In re to conference this AM, there were some questions and confusion between the GOG 37 and 88 trials. Here are my notes on these two important trials -
Pelvic Nodal Control: GOG 37 (Homesley et al. OB Gyn 1986;68:733 PMID:3785783)
•Resectable vulvar SCC
•s/p radical vulvectomy & bil superficial and deep inguinal dissection found to have + inguinal LNs
•114 pts randomized to:
–Pelvic node dissection - PLND (15/53 patients had + pelvic LNs)
–RT (45-50 Gy to inguinal nodes and pelvic nodes BUT NOT vulvar region)
•50% of patients were cN0 (PE not sensitive for groin node mets)
•Groin recurrence PLND 13/55 vs RT 3/59 (p=0.02)
•OS (2) PLND 54% vs RT 68% (p=0.03)
Subgroup analysis showed benefit primarily to RT when >1 node was invovled, which has become standard for many gyn-oncs, however, this was a subgroup and should be interpreted with all of the standard caveats.

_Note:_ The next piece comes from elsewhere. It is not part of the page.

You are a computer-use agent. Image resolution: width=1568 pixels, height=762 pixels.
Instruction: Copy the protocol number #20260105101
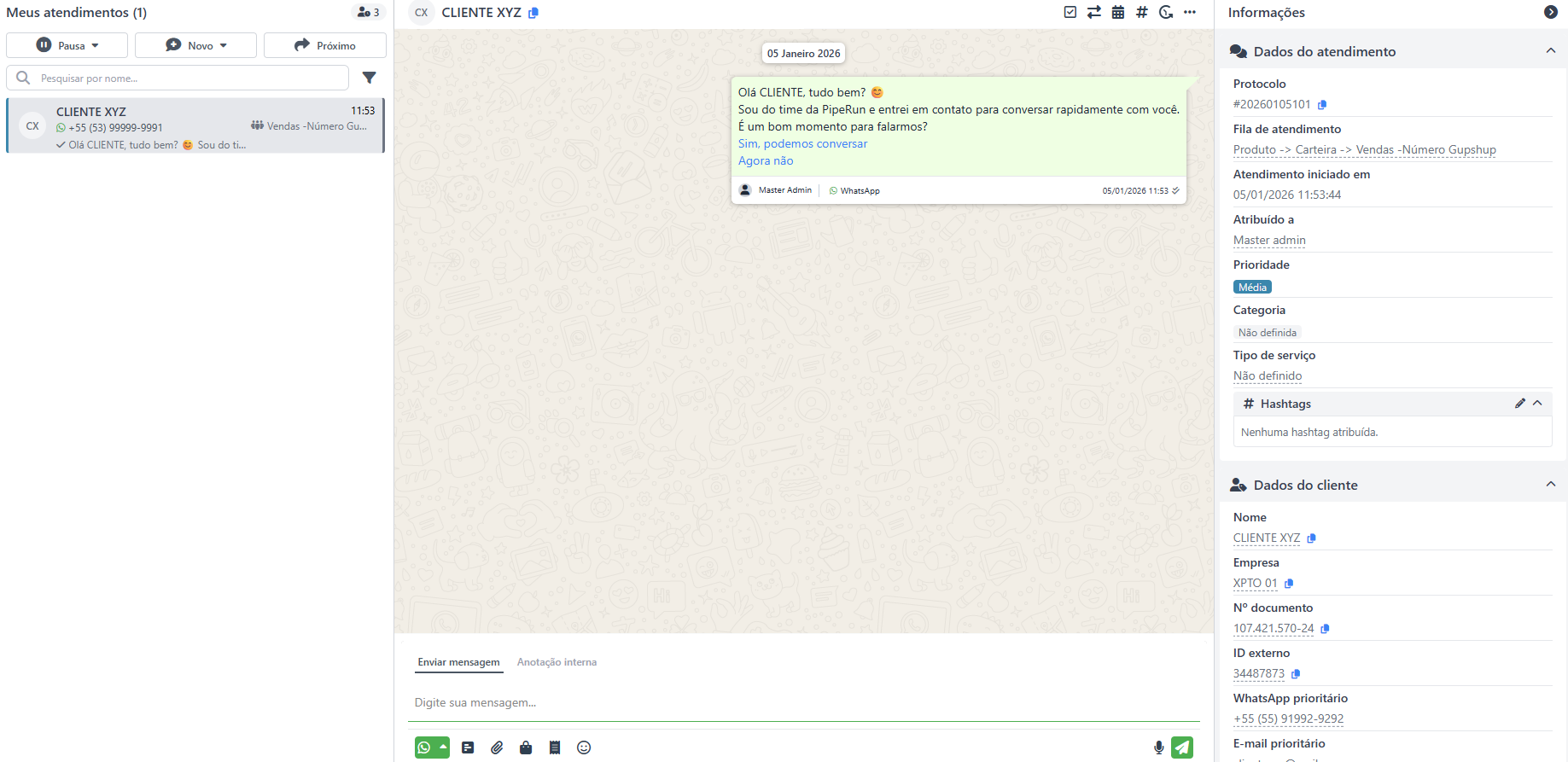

Inguinal Nodal Control: GOG 88(Stehman et al. IJROBP 1992;24:389)
•Resectable vulvar SCC; Excluded T1 lesions unless LVI or >5mm invasion; s/p radical vulvectomy
•58 pts randomized to
–Bilateral groin dissection, RT if positive
–Bilateral groin irradiation
•50 Gy/ 25fx, with 50% of dose given with 12-13 MeV electrons; Rx'd to 3 cm
•5/25 patients had + nodes in Arm A
OS and DFS were better in the dissected + selective RT arm, with a large portion of local failures in the RT arm in the groin.
However- the standard critique of this study is that RT was Rx'd to 3cm, which is clearly insufficient in many cases. See Koh IJROBP 1993;27:969-974 for a good discussion of this.
So there you go. GOG 37 is about pelvic nodes and GOG 88 is about inguinal.